A004Protect IP & trade secrets
C002Conduct pre-deployment testing
C004Prevent out-of-scope outputs
C005Prevent customer-defined high risk outputs
C010Third-party testing for harmful outputs
C011Third-party testing for out-of-scope outputs
C012Third-party testing for customer-defined risk
D001Prevent hallucinated outputs
AITech-16.1: Eavesdropping
Actors conduct unauthorized passive monitoring, interception, or extraction of data from model/agentic system communications, including agent-to-agent messages, agent-to-user interactions, API calls, or other internal communications without directly manipulating the data flow.
AITech-17.1: Sensor Spoofing
Actors use of highly-realistic but deceptive signals or manipulating sensor data to deliberately mislead an AI system and its decision-making processes through falsified sensory inputs.
AITech-18.1: Fraudulent Use
Actors leverage models/agents specifically for generating, executing, scaling, or automating fraud, scams, deception, and other illegal activities.
AITech-18.2: Malicious Workflows
Actors leverage AI models to generate, execute, and scale harmful activities like cyberattacks, data theft, and disinformation campaigns. among other deceptive purposes.

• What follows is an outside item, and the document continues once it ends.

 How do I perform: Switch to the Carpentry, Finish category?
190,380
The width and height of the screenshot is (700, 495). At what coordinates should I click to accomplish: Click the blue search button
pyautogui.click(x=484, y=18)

AITech-19.1: Cross-Modal Inconsistency Exploits
Actors exploit contradictions, mismatches, or inconsistencies between different data modalities (i.e., text, image, audio, video) to confuse AI systems, bypass security controls, evade detection, or manipulate decision-making by presenting conflicting information across modalities that the system cannot properly reconcile.
AITech-19.2: Fusion Payload Split
Actors exploit weaknesses in fusion algorithms, arbitration logic, and decision-making processes to manipulate final system behavior. Combining payload components delivered through different inputs, outputs, or sources (including data sources, multiple models, or agents) and using the system’s fusion or arbitration mechanisms to assemble them to create an injection or attack payload.